Patterns and coefficients of determination were very similar when dissimilarity among sites was computed with presence/absence data (Table 2, Fig. S3). This suggests that much of the deterministic change in community structure is driven by species turnover rather than consistent successional changes in the relative abundances of species. The first-axis site scores of NMDS based on species that occurred in at least 10%, 25%,or 50% of the sites were strongly correlated to the site scores calculated from the full data set (R2 >0.90). Thus, the coordination among sites scores along the first site axis was principally driven by a small group of very frequent species that occurred in at least half of the sites.

* * * * * * *

Given instruction 1> In the listing, between the lines holding "Christopher & Dana Reeves (889, 1117)" and "Privacy and Security (384, 1219)", inclusive, multiply every coordinate in the answers by 0.3 and round to whole numbers, with halves going up. Write out only those lines again, requests included.
The passage and the listing have no connection to each other.

Part of a data file:
* * * * * * *

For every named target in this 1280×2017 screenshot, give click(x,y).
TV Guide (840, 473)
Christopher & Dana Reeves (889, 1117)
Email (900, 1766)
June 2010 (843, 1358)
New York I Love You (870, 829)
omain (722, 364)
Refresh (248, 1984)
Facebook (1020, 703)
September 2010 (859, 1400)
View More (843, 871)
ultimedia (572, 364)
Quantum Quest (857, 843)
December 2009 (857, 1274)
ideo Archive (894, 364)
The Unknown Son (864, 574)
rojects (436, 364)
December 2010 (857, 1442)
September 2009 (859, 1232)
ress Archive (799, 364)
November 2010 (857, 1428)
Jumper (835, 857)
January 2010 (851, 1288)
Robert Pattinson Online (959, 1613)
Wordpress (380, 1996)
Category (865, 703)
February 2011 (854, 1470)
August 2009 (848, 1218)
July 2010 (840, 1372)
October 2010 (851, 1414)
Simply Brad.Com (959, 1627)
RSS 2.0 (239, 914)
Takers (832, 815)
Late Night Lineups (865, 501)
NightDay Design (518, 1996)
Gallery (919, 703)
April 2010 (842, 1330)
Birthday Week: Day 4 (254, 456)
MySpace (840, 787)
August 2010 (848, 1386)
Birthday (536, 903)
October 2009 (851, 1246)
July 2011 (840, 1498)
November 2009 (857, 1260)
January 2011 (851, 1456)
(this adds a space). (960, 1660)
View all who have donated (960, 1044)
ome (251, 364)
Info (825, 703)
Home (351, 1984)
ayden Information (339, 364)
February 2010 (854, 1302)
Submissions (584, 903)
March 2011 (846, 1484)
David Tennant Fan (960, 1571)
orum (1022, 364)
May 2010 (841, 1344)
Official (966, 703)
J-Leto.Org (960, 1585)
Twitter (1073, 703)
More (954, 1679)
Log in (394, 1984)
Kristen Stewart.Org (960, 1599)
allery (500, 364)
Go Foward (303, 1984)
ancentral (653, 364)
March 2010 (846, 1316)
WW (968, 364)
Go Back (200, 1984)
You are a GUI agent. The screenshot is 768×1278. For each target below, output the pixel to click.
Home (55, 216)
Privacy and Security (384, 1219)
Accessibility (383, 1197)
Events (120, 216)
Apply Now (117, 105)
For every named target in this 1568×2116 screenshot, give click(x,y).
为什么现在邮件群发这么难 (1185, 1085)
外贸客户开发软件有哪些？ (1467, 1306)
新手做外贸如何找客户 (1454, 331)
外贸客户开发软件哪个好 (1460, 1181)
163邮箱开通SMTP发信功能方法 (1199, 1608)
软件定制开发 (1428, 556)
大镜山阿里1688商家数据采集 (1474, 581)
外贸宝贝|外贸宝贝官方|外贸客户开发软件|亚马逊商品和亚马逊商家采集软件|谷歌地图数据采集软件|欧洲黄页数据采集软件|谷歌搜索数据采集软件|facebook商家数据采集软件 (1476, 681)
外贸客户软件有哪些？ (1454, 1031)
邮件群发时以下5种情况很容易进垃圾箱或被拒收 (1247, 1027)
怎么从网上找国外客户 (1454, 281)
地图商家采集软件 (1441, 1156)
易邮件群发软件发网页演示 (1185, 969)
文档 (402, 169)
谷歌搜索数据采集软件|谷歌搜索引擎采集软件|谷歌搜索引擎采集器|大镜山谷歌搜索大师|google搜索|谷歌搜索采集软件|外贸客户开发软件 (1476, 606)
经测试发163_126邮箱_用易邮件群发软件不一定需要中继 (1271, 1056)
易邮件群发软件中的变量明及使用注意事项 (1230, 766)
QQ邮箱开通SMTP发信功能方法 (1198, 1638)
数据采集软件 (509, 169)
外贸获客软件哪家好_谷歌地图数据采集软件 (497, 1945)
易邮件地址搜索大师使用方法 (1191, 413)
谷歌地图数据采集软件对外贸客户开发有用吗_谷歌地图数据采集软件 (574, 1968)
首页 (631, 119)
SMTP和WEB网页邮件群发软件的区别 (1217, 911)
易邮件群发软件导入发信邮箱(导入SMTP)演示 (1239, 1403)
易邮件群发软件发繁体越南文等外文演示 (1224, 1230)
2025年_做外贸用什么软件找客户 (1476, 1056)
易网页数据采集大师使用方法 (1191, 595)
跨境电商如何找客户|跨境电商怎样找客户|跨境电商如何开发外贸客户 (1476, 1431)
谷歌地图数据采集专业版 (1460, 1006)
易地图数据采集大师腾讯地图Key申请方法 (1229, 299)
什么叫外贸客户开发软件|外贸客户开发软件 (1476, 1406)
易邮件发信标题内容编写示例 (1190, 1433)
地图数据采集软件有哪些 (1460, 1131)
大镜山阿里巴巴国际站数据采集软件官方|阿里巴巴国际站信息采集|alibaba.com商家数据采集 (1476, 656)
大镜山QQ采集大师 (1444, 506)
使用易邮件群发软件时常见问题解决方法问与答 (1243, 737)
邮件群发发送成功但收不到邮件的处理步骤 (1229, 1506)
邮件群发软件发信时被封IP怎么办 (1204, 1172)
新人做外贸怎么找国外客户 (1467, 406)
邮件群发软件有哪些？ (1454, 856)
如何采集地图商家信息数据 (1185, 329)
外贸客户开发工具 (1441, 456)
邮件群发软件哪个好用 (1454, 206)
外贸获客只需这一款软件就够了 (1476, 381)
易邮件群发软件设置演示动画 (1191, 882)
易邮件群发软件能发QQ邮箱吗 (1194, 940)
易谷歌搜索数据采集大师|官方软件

* * * * * * *

Given instruction 2> Do these statements agree with the passage on community structure? (a) Patterns were very similar when site dissimilarity was computed with presence/absence data. (b) The deterministic change in community structure is driven mostly by consistent successional changes in the relative abundances of species. (c) The coordination of site scores along the first axis was driven mainly by rare species.

Final answer 1>
Christopher & Dana Reeves (267, 335)
Email (270, 530)
June 2010 (253, 407)
New York I Love You (261, 249)
omain (217, 109)
Refresh (74, 595)
Facebook (306, 211)
September 2010 (258, 420)
View More (253, 261)
ultimedia (172, 109)
Quantum Quest (257, 253)
December 2009 (257, 382)
ideo Archive (268, 109)
The Unknown Son (259, 172)
rojects (131, 109)
December 2010 (257, 433)
September 2009 (258, 370)
ress Archive (240, 109)
November 2010 (257, 428)
Jumper (251, 257)
January 2010 (255, 386)
Robert Pattinson Online (288, 484)
Wordpress (114, 599)
Category (260, 211)
February 2011 (256, 441)
August 2009 (254, 365)
July 2010 (252, 412)
October 2010 (255, 424)
Simply Brad.Com (288, 488)
RSS 2.0 (72, 274)
Takers (250, 245)
Late Night Lineups (260, 150)
NightDay Design (155, 599)
Gallery (276, 211)
April 2010 (253, 399)
Birthday Week: Day 4 (76, 137)
MySpace (252, 236)
August 2010 (254, 416)
Birthday (161, 271)
October 2009 (255, 374)
July 2011 (252, 449)
November 2009 (257, 378)
January 2011 (255, 437)
(this adds a space). (288, 498)
View all who have donated (288, 313)
ome (75, 109)
Info (248, 211)
Home (105, 595)
ayden Information (102, 109)
February 2010 (256, 391)
Submissions (175, 271)
March 2011 (254, 445)
David Tennant Fan (288, 471)
orum (307, 109)
May 2010 (252, 403)
Official (290, 211)
J-Leto.Org (288, 476)
Twitter (322, 211)
More (286, 504)
Log in (118, 595)
Kristen Stewart.Org (288, 480)
allery (150, 109)
Go Foward (91, 595)
ancentral (196, 109)
March 2010 (254, 395)
WW (290, 109)
Go Back (60, 595)
You are a GUI agent. The screenshot is 768×1278. For each target below, output the pixel to click.
Home (17, 65)
Privacy and Security (115, 366)

Final answer 2>
(a) Yes: "Patterns and coefficients of determination were very similar when dissimilarity among sites was computed with presence/absence data"
(b) No: "driven by species turnover rather than consistent successional changes in the relative abundances of species"
(c) No: "principally driven by a small group of very frequent species that occurred in at least half of the sites"